Security
Wovly is designed with privacy and security as core principles.
Privacy-First Architecture
Local Data Storage
All your data stays on your machine:
~/.wovly-assistant/
├── settings.json # Encrypted tokens and config
├── skills/ # Your custom skills
├── memory/ # Conversation history
└── tasks/ # Task data
No Wovly Servers
Wovly doesn’t operate servers that process your data:
Your Machine ─────────► Google/Slack/OpenAI
◄─────────
(No Wovly servers in between)
Encryption
Token Storage
Integration tokens are encrypted using your operating system’s secure storage:
| Platform | Encryption Method |
|---|
| macOS | Keychain |
| Windows | DPAPI |
| Linux | Secret Service |
Credentials
Website credentials are doubly protected:
- Encrypted at rest using OS keychain
- Never sent to LLM providers
- Never logged or displayed in chat
LLM Privacy
What LLMs See
When you chat with Wovly, your messages are sent to your chosen LLM provider:
What LLMs Don’t See
- Your saved credentials/passwords (never sent)
- Raw integration tokens (only used locally)
- Files on your computer (unless you share them)
Conversation Context
The LLM receives:
- Your current message
- Recent conversation history (for context)
- Tool results (when tools are called)
- System instructions
Integration Security
OAuth Tokens
- Stored encrypted locally
- Auto-refreshed when expired
- Revocable anytime from the service provider
Minimal Permissions
Each integration requests only necessary permissions:
| Integration | Permissions |
|---|
| Google | gmail.modify, calendar.events |
| Slack | User scopes only (not bot) |
| GitHub | repo (or fine-grained) |
Token Revocation
To fully disconnect an integration:
- Disconnect in Wovly
- Revoke in the service’s settings (Google, Slack, etc.)
Credential Security
Wovly never asks for passwords in chat:
❌ User: "my password is hunter2"
✓ User: (saves in Credentials page)
Secure Usage
During browser automation:
- Credentials are retrieved from encrypted storage
- Filled directly into forms (not through LLM)
- Never appear in chat, logs, or responses
Best Practices
API Keys
Use environment-specific API keys when possible.

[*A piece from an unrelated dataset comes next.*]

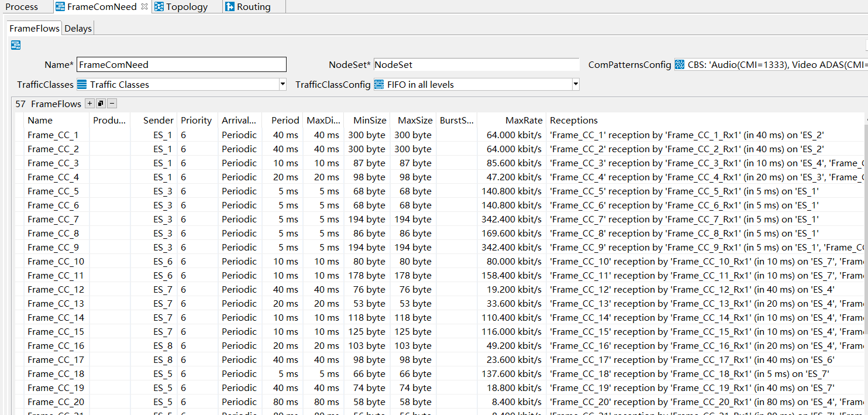Viewport: 868px width, 415px height.
Task: Sort table by the Period column header
Action: 285,121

If a key is compromised, rotate only that key.
Credentials
Use app-specific passwords for services that support them (Google, Apple, etc.).
Integrations
Periodically review connected integrations and revoke any you no longer use.
Data Cleanup
Clear conversation history periodically if it contains sensitive information:rm -rf ~/.wovly-assistant/memory/
Threat Model
Protected Against
- Remote data access (data stays local)
- Credential leakage to LLMs
- Token theft (encrypted storage)
- Man-in-the-middle (HTTPS for all APIs)
Not Protected Against
- Local machine compromise (if someone has your machine)
- Malicious LLM provider (trust your provider)
- Social engineering (always verify before approving messages)
Reporting Issues
If you discover a security issue:
- Do not post publicly
- Email security concerns to the project maintainers
- Provide details to help reproduce
Audit Trail
Wovly logs actions for your reference:
- Task execution logs
- Message send history
- Integration connection/disconnection
Logs are stored locally in ~/.wovly-assistant/ and can be deleted anytime.